Happy Horse 1.1 adds 1080p and nine-reference i2v, but users report minimal quality gains
Alibaba's Happy Horse video synthesis model reached version 1.1 this week with 1080p output, nine-reference image-to-video, and improved lip-sync, though early users report incremental gains over the prior release.
"The update is incremental, not transformative," practitioners working with Alibaba's Happy Horse video synthesis model said this week after the release of version 1.1. The new version processes up to nine reference images at once for image-to-video generation, outputs at 1080p (up from 720p in version 1.0), and includes a revised lip-sync module designed to reduce temporal drift when characters speak.
Happy Horse 1.1 is available through fal.ai's hosted API at fal.ai/models/alibaba/happy-horse/v1.1/text-to-video. Alibaba has not published weights or a technical paper for the model. It runs exclusively as a hosted service, with no local inference option and no stated plans for open-weight release. Pricing and context-length limits are set by the fal.ai platform; Alibaba's model card does not specify training data, parameter count, or architecture details beyond the nine-reference input design.
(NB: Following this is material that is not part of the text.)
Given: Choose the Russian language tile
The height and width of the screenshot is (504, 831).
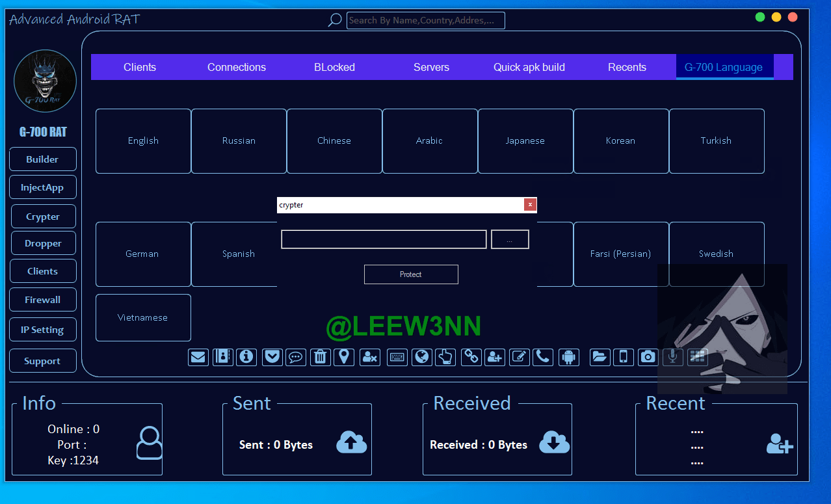Looking at the screenshot, I should point(239,140).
The muted reception among practitioners reflects a broader pattern in video synthesis: resolution bumps and multi-reference input are table stakes, but perceptual quality—motion coherence, temporal consistency, artifact suppression—remains the harder problem. Users who have run the new version report that output quality tracks closely with 1.0, with the resolution increase offering sharper frames but no visible improvement in motion realism or prompt adherence.